Cross-lease disputes can make you very cross
Q. We have been looking for a property for two years and have finally found one that ticks most of the boxes. The one thing that I’m wary of is that it’s a cross-lease section. My partner and the real estate agent don’t seem to think this is a problem but I’m worried that it will cause us hassles down the track. What do you think?
A. Cross-leases are probably the most complicated form of property ownership in New Zealand. They can be so troublesome that the Law Commission has even recommended they are abolished.
It’s great that you’re trying to get your head around what buying a cross-lease property might mean for you – many people don’t make the same effort and find themselves in a bit of a mess as a result.
Cross-leases are common in areas where there has been a lot of subdividing of larger sections, or in blocks of two to four units. In a cross-lease title, property owners share ownership of the land and the buildings on it. Essentially, if you hold a cross-lease, you are a part-owner of every building on the plot of land, not just the one you occupy, with the other leaseholders.
Each cross-leaseholder is granted what is known as a registered leasehold estate of the particular area and building that they occupy. These leases are usually for 999 years and each one will set out exclusive areas of occupation as well as any shared or common areas. In other words, your house or unit is set apart just for you and your family, but you have equal access to shared areas (like a driveway, or garages, or a common garden area).
A cross-lease title also includes a plan of the footprint of the property, so you can see if it matches the property you are looking at.
This form of shared ownership means that any structural changes to the property or shared areas must be agreed upon by all the owners. Depending on the terms of the cross-lease, you may need to get the other owners’ consent for things like painting the exterior, building a deck or putting up a fence. These provisions are usually referred to as covenants. A covenant may place restrictions on what you may do with the unit or building, so it is important to understand what they mean. This is where things can get extremely tricky.
For example, let’s say that you own a cross-lease property that you want to sell. You and your coowners might share driveway access, or some common garages. You might have a buyer for your property who is interested only if they can knock down one of the garages. If the property was freehold, where there is one sole owner, the new buyer could do what they liked (within the limits of the council restrictions). However, because it’s a crosslease property they would have to get all the other owners to agree (and offer their consent in writing).

- **ROWS**:
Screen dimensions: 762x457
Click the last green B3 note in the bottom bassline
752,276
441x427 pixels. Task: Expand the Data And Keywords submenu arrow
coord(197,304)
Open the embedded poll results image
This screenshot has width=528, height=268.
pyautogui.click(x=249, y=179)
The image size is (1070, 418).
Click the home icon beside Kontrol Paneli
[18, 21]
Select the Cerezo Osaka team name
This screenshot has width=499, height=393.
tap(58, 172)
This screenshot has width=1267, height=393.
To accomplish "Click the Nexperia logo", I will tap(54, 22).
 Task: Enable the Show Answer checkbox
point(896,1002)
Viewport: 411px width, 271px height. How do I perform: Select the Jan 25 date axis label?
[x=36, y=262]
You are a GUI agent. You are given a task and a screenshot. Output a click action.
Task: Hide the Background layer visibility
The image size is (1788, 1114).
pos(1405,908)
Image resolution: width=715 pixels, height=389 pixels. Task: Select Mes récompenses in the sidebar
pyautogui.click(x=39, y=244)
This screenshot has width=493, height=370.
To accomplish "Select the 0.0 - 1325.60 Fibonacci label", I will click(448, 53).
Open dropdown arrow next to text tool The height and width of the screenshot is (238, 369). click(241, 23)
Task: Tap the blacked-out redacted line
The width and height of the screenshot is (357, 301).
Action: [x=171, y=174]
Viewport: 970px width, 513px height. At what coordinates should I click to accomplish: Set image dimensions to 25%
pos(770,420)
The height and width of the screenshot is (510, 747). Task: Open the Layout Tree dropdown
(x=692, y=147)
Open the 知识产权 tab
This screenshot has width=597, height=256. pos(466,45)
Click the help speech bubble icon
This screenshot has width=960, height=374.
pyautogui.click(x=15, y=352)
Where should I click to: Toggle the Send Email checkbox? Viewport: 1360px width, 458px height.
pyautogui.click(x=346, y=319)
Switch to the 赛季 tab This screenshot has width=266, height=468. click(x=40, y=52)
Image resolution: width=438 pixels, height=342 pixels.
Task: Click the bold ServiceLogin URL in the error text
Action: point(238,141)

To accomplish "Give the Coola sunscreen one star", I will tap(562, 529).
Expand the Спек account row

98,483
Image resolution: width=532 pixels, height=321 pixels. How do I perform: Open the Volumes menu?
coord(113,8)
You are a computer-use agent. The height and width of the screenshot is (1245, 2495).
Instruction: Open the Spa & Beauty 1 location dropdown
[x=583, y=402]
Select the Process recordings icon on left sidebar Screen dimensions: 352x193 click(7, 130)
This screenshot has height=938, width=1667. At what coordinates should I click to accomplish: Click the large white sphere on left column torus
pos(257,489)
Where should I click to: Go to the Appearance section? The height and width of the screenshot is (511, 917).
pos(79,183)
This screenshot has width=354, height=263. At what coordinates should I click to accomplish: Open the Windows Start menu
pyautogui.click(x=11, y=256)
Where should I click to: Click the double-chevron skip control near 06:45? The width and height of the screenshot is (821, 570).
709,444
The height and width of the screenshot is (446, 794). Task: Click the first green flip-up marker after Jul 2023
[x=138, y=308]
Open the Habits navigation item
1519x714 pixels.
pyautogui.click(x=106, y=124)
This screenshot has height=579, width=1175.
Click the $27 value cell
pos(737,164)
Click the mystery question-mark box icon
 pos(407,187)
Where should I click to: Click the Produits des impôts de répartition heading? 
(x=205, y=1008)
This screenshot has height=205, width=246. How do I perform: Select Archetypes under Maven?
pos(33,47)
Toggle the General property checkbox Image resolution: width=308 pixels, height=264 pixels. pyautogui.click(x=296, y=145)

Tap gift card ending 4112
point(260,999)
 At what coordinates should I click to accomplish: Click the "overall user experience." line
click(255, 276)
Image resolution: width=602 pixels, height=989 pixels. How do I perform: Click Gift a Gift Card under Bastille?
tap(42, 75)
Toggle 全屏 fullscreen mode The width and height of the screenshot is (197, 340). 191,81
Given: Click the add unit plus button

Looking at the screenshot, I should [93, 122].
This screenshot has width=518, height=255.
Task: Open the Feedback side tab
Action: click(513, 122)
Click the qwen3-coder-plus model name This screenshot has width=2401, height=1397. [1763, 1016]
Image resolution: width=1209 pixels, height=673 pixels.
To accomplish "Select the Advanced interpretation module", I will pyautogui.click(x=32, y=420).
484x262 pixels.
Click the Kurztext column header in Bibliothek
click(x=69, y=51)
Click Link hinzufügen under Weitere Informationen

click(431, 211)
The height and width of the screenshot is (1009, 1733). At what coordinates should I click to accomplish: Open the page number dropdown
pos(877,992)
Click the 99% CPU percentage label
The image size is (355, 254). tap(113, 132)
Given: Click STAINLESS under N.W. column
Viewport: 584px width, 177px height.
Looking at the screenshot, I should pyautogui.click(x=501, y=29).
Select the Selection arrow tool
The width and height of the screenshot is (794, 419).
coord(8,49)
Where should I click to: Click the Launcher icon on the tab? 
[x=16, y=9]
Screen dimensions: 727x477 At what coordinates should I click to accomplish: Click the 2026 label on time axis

- **PROBLEMS TO WORK ON**:
1 > Please swap "gift card" for "voucher" in the entries between the lines holding "Toggle the General" and "click(255, 276)", inclusive, and reproduce those lines with nothing else changed.
2 > Write the next part of the article on cross-lease property ownership, picking up after its last sentence.
The article on cross-lease property ownership and the entries have nothing to do with each other.

- **ANSWERS**:
1 >
Toggle the General property checkbox Image resolution: width=308 pixels, height=264 pixels. pyautogui.click(x=296, y=145)

Tap voucher ending 4112
point(260,999)
 At what coordinates should I click to accomplish: Click the "overall user experience." line
click(255, 276)

2 >
This kind of thing happens more than you might think – last year singer Neil Finn was embroiled in a complicated crosslease case with his neighbours. Two Auckland families are currently at loggerheads after one of them demolished the house on a cross-lease property without the other leaseholder’s consent.
Even if you do get the other owners’ consent, you will have to have the lease plan altered so the change is shown. This will cost money, but if you don’t do it the land title will not be accurate and this can cause problems when you go to sell.
I can’t tell you whether a crosslease property is right for you or not, but I strongly recommend engaging a lawyer before you make any decisions; especially to review the terms of the crosslease. Their first step should be to check that the property you are interested in matches the one marked on the lease plan. They will help you unpick all the conditions of the cross-lease agreement, including finding out what the restrictions are and how many other owners are involved.
A lawyer will also be able to advise you if there are particular issues with the property you are interested in, and find out what changes have been made by other owners.
A Land Information Memorandum (LIM) will also show you information held by the local council about the property and land. It may be worth getting an independent assessment of the property as a whole, from an inspector who has professional indemnity insurance and carries out their work in accordance with the New Zealand Property Inspection Standard. As always, it’s smart to figure all this out at the start of the process rather than after the fact.
Kevin Lampen-Smith is the chief executive of the Real Estate Agents Authority (REAA), the independent government agency that regulates the New Zealand real estate industry. If you have a question about buying or selling property, send it to susan.edmunds@fairfaxmedia.co.nz For independent advice on buying or selling property, check out www.reaa.govt.nz.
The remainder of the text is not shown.